General Information
about WinMac Dene Fonts


Introduction

WinMac Dene TrueType Fonts contain the 66 special vowels and consonants required for writing the Athabaskan languages (Chipewyan, Dogrib, and North and South Slavey) of the Northwest Territories.

Installing the fonts will be sufficient for those needing to read and print documents in a Dene Language. Those needing to create or edit documents will need some additional tools to type these characters.

Because the special Dene characters are in the extended portion of the Windows and Macintosh character maps, they are not readily accessible from the keyboard. The WinMac system includes specialized keyboard remapping programs that enable these extra characters to be typed on any ordinary keyboard --sometimes with one extra keystroke-- while still keeping the full set of standard "English" letters.

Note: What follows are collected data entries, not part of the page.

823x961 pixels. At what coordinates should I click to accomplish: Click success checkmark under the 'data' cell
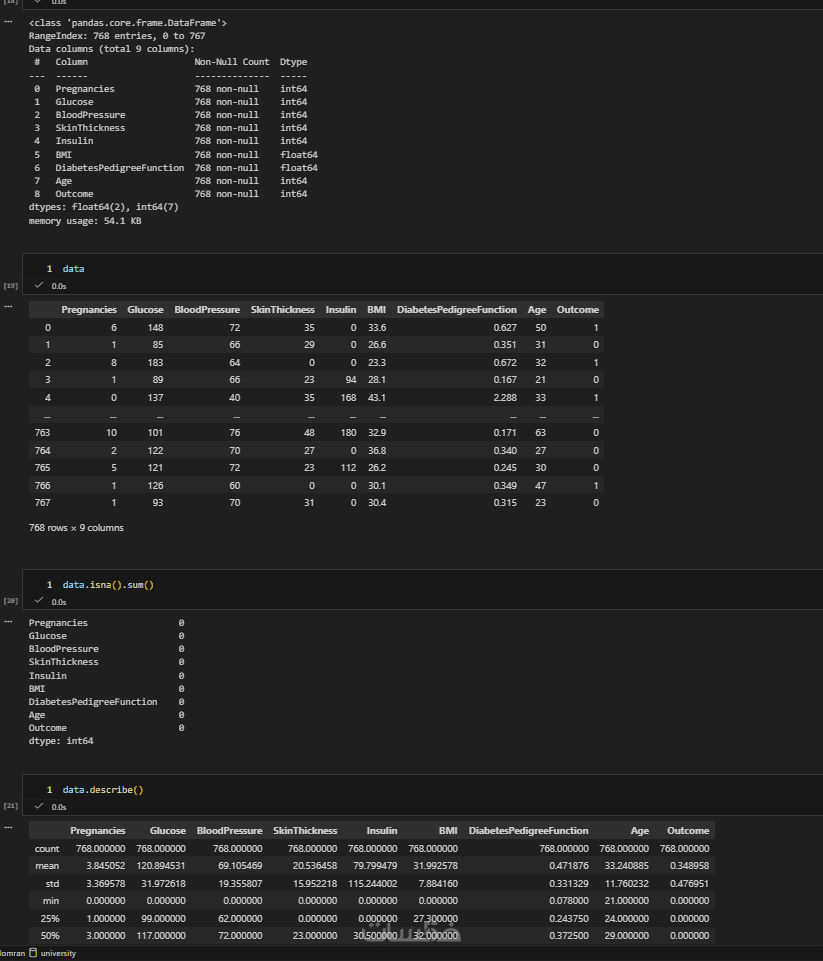(40, 285)
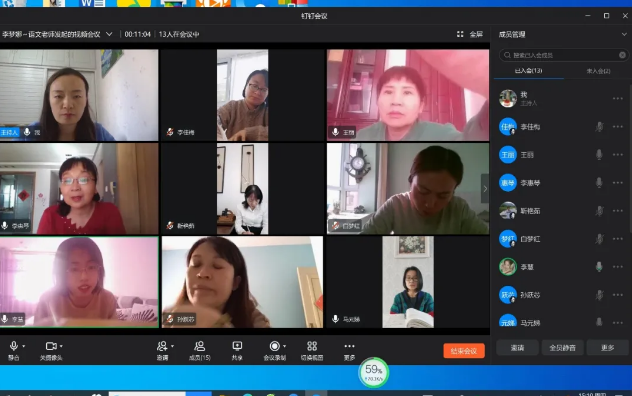Image resolution: width=632 pixels, height=396 pixels.
Task: Switch to the 未入会(2) tab
Action: click(598, 71)
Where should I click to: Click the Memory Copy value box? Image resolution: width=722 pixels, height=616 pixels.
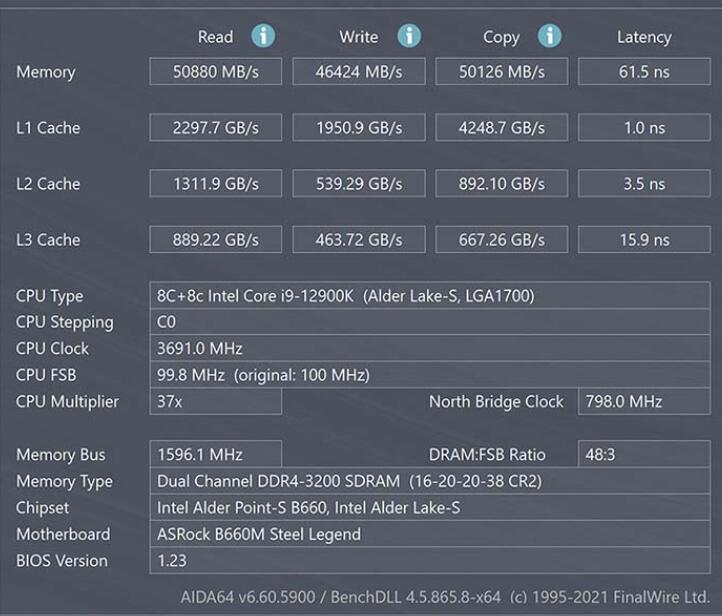tap(501, 72)
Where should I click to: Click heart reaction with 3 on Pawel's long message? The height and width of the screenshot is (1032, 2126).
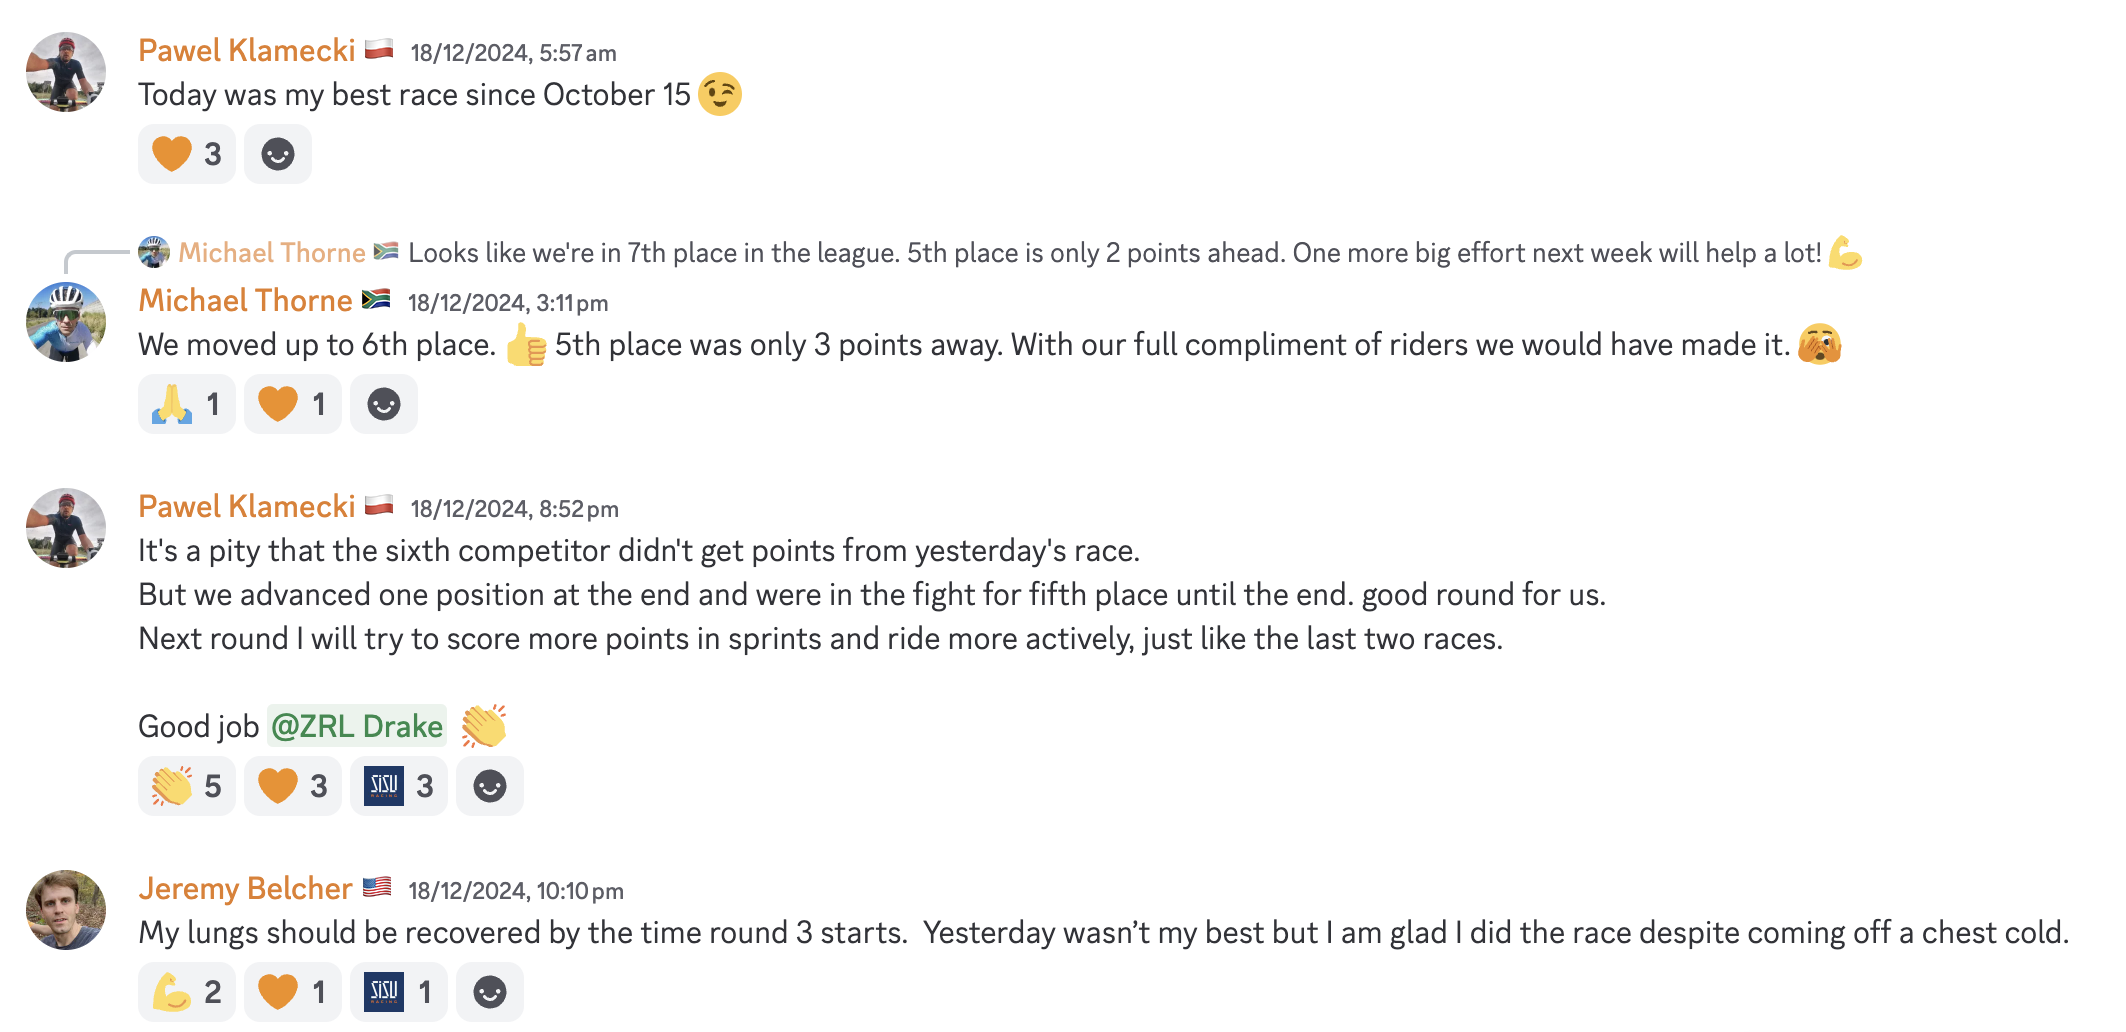(293, 786)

The WinMac system was designed for cross-platform file sharing. Dene language documents can be shared between Windows machines and Macintosh machines as long as both have the WinMac Dene fonts installed. Keyboard utilities for both platforms use the same keystrokes, making it easy for a user to move from one system to another.


History

In the past Dene language word processing was the exclusive domain of the Macintosh. The character mapping used (both by the older DeneKey fonts and the more recent Vowel First Dene Fonts) was totally incompatible with Windows.

In 1995 I had a huge document (a two-hour film script) typed using a DeneKey font which I absolutely had to edit on a Windows machine. Not only that but I had to be able to send it back to the Mac for repeated proofreading, then edit some more on Windows.

The result was the development of the WinMac system.


Converting Documents from older Dene Fonts

It is now possible to convert older documents to the WinMac fonts with no loss of characters, provided these documents were created using the Macintosh-only DeneKey and Vowel First fonts. Conversion is cumbersome, must be done on a Mac, and requires the document to be reduced to plain text before conversion. However this conversion is necessary if the older documents need to be viewed, printed, or edited on a Windows machine.

The program most easily used for this conversion is "Consistant Changes for Mac". Consistant Changes is not a part of the WinMac Dene Font System and is not included in the downloadable archives from this site. Please contact Jim Stauffer <xjimst@ssimicro.com> if you need to convert older documents.

In the future I hope to develop a Word Macro for Macintosh to do this conversion without losing document formatting.